The Decision module
How we created an interface to enable internal ops teams to operate an AI model
AI powered quality estimation (QE) is the secret sauce to provide B2B translations at scale. Operating a QE model however was a task that often required input from specialists in the AI team.
This project describes how we went about creating an interface on an appropriate product surface that so that linguists on the ops team are able to operate the QE model when required with confidence and autonomy and without intervention from the AI teams.
Introduction
Unbabel uses a multi-step translation pipeline that transforms text from the source language into text in the target language, to produce customer specific translations at scale and speed (< 20 mins).
The QE model sits between the Machine translation (MT) and Human post edition steps. It measures the quality of the MT translation and decides if the translation needs to be further edited/improved by a human translator.
My role
My team was responsible for building the canvas experience and the modules in it while the AI team built a service wrapping QE configurations for us to consume. I collaborated with 2 product managers on this project, one on my team and one on the AI team to ensure that interface aligned with user needs and with the underlying API.
Designing a module for the workflow canvas brought with it a set of specific constraints. I worked through them with the front end dev on my team and aligning with the designer on the adjacent team who was working on other modules.
Problem definition
To surface QE for the ops team, we needed to map how QE would benefit the customer and then craft an interface that supported the ops team to make informed decisions.
Approach
How QE works?
The QE model worked by predicting the quality of the every translated sentence (or segment) and associating that predicted quality with a score, i.e quality estimate score (QE score).
Aggregating the segment scores into a document level score allowed the model to have an understanding of the overall quality of the translated text.
Then, by evaluating the document level score against a threshold enabled the QE model to decide if the translation needed human edition or if it was good enough to skip human edition.
Introducing QE into the platform
Since QE configurations would impact the overall pipeline’s performance (quality, TAT, price), it felt logical to introduce QE configurations in the context of the entire pipeline.
The QE model actually does two things - scores the translation and decides if the translation should skip human post edition (based on that score). Since we were only enabling configurations on the skipping behaviour, I proposed that we visually separate QE into two modules, giving rise to a brand new module that we named as the decision module.
The decision module would allow the ops team to configure only the skipping behaviour and contain all the skipping related logic and tradeoffs. This directed the ops team to focus on the only they could control and simplified operating QE though a single mental model - its skipping behaviour.
Inverting the paradigm - "QE profiles"
Surfacing QE in the decision module resonated well but interacting with QE scores and threshold decimals was not intuitive at all. The primary challenge with numeric QE scores was that the ops team could never anticipate what the outcome would be.
QE profiles was developed as an abstraction over the QE score based on the if the translation would skip instead of looking at the score itself.
This essentially inverted the paradigm and enabled us to interact with QE models based on the outcome of their skipping behaviour.
Five QE profiles were developed by the AI team based on the skipping behaviour - Very conservative, Conservative, Balanced, Aggressive, Very aggressive. AS the name suggests, more aggressive profiles would skips more translations.

[Saved data entries]

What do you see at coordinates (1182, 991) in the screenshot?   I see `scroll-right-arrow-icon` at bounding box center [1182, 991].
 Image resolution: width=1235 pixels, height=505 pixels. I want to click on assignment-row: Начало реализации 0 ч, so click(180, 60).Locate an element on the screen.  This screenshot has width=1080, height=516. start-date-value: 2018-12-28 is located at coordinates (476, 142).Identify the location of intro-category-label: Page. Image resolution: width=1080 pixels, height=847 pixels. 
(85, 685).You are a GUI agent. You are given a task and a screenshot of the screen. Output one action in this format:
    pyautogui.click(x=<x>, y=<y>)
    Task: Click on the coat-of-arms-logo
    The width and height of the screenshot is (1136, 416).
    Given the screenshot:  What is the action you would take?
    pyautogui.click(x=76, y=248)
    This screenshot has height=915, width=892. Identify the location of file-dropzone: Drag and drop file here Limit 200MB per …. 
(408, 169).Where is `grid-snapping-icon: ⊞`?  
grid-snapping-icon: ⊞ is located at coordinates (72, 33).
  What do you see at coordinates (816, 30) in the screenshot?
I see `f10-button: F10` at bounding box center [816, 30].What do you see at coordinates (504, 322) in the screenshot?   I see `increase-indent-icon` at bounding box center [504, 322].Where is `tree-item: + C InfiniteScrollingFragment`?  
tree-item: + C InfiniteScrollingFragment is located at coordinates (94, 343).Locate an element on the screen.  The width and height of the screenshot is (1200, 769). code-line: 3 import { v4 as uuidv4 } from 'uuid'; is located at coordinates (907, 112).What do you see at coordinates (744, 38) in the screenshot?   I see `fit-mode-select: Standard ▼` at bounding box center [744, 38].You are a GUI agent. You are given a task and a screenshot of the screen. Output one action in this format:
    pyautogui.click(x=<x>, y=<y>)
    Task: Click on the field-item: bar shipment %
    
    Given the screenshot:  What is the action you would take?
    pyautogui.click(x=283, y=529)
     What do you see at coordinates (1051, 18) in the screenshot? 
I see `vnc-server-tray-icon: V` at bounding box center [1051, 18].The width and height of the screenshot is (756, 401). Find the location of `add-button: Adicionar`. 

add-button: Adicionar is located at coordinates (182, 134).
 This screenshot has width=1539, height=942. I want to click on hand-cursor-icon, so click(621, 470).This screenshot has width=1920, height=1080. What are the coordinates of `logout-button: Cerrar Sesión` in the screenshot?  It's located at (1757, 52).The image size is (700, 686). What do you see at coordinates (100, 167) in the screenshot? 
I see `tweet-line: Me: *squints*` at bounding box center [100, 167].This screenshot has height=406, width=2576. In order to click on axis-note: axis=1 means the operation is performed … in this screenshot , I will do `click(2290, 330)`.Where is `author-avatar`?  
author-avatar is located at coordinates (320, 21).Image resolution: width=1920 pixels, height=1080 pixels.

- What is needed -
Transcribe the passage of the decision module write-up above word for word, starting at "Designing a module" and continuing up to and including "make informed decisions.".

- Solution for this problem -
Designing a module for the workflow canvas brought with it a set of specific constraints. I worked through them with the front end dev on my team and aligning with the designer on the adjacent team who was working on other modules.
Problem definition
To surface QE for the ops team, we needed to map how QE would benefit the customer and then craft an interface that supported the ops team to make informed decisions.